§ **PROBLEM REQUIREMENTS**:
This exercise calls for the records to be returned exactly, with images removed.

THE DATA Start Marker

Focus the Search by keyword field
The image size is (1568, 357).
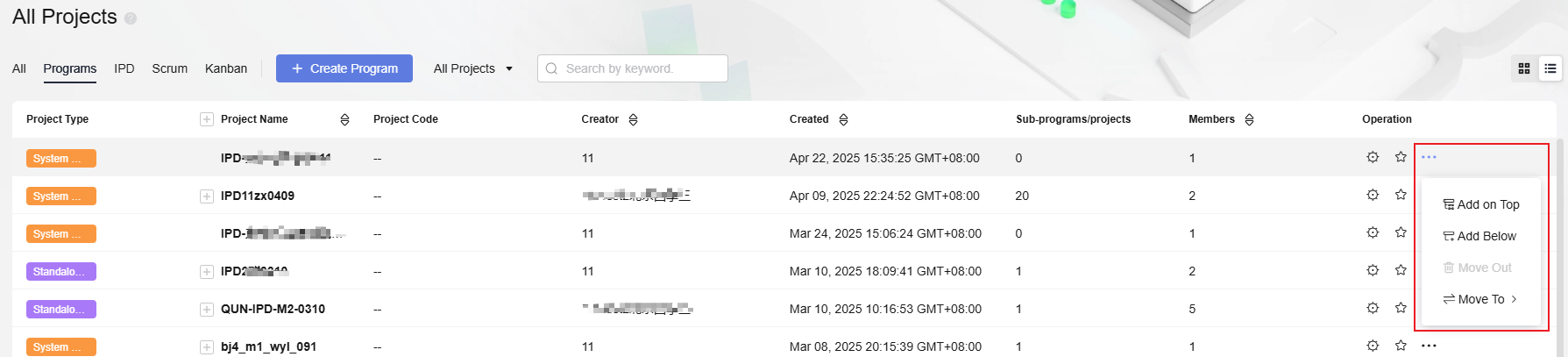pyautogui.click(x=640, y=68)
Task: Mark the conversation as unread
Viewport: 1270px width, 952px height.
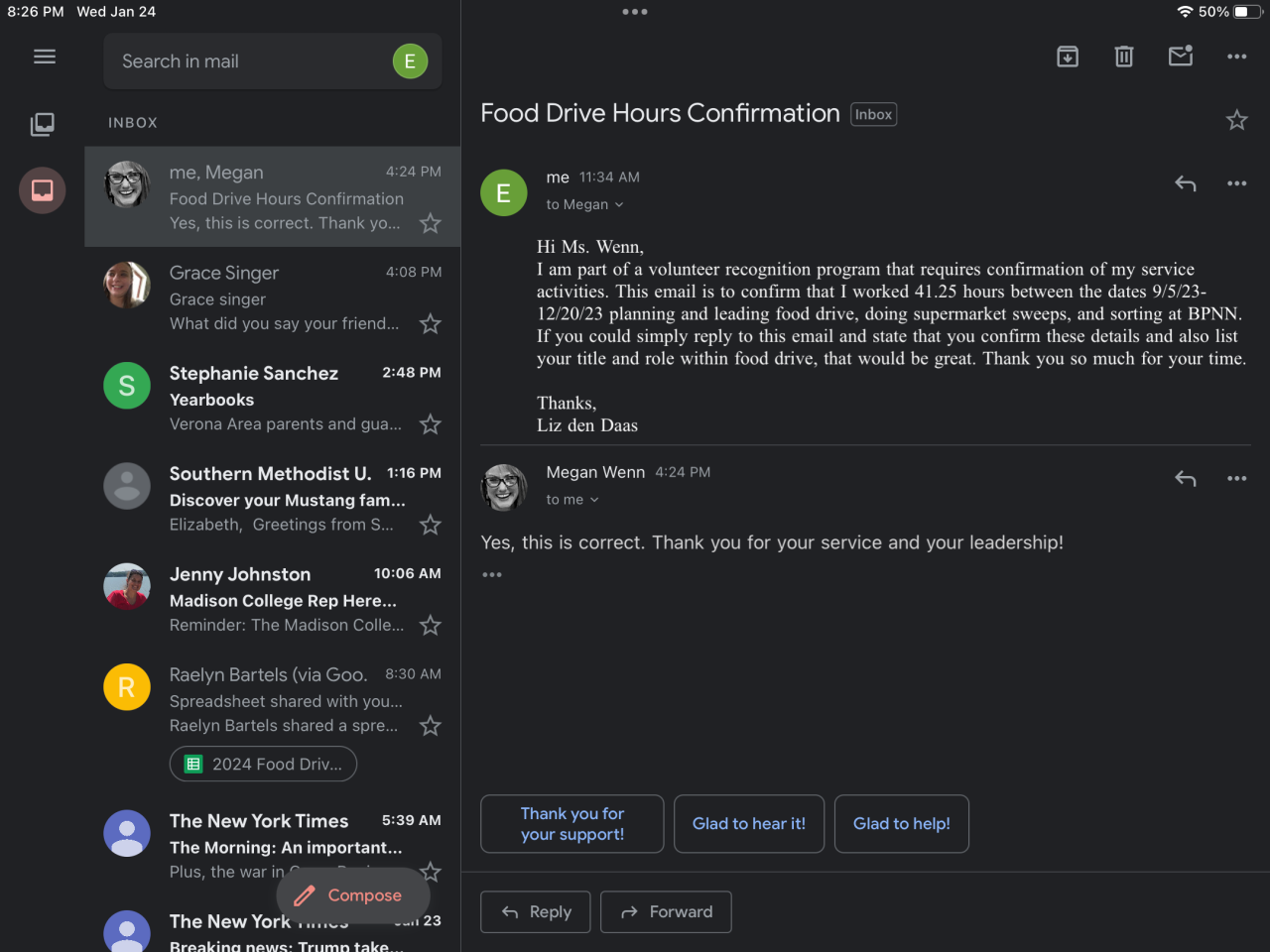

THE DATA End Marker

§ **WRITTEN SOLUTION**:
Focus the Search by keyword field
The image size is (1568, 357).
pyautogui.click(x=640, y=68)
Task: Mark the conversation as unread
Viewport: 1270px width, 952px height.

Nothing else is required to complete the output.